Tuesday, January 22, 2013

Ethics and philosophy

I recently tried to sum up my general approach to moral questions in a few hundred words. (See Ethics in a nutshell.) I see myself as just stating what most non-religious people would generally see as obvious, really. The aim – given a secular and science-friendly outlook – is just clarity and certainly not originality.

Here I want to begin to extrapolate on what I said there, bringing out some ideological points which were not explicit in the original post. (I will have something to say another time about the specifically conservative thrust of my position.)

Philosophical discussions of ethics all too often get pushed off course into unproductive disputes which are sometimes reflective of fundamental metaphysical disagreements between the antagonists, and sometimes a result simply of competitive argumentation.

I have reservations about such discussions, which inevitably involve labeling one's own and others' positions, attacking the positions of others, refining and defending one's own position, and further attacking and refining and defending ad infinitum.

I suppose I would find myself labeled as some kind of (moral) anti-realist.
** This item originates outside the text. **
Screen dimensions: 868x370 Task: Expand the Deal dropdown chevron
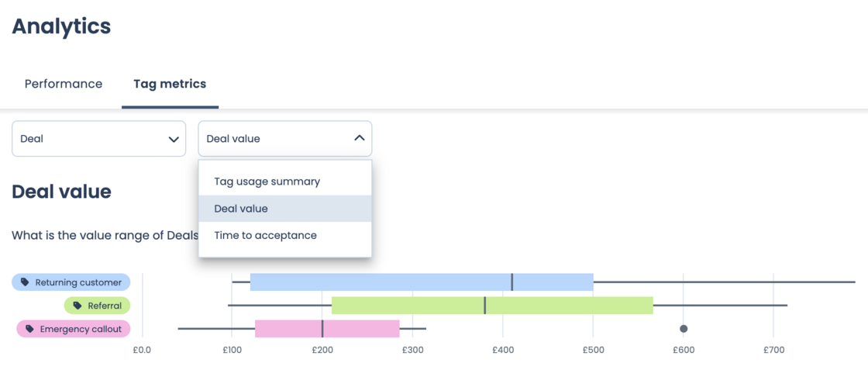[x=174, y=139]
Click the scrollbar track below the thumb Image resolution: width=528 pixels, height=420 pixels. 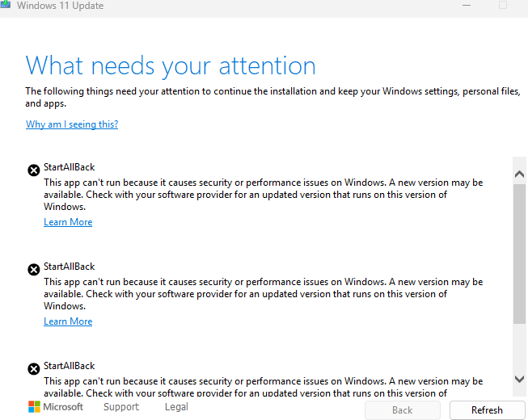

The last time I looked, moral anti-realism was not particularly well-regarded in the philosophical community.

Why is this, I wonder, when I (and, I would have thought, most non-religious non-philosophers) would take it as relatively uncontroversial that, as I claimed in the linked post, there is no absolute or objective ethical authority, and no objective method for determining 'moral truths'?*

My explanation is as follows.

The philosophical community is not a random sample of intelligent people. Quite obviously, it is largely self-selected, and, although it comprises a wide cross-section of people with widely diverging views, those with certain general orientations are over-represented (by comparison with the general educated population).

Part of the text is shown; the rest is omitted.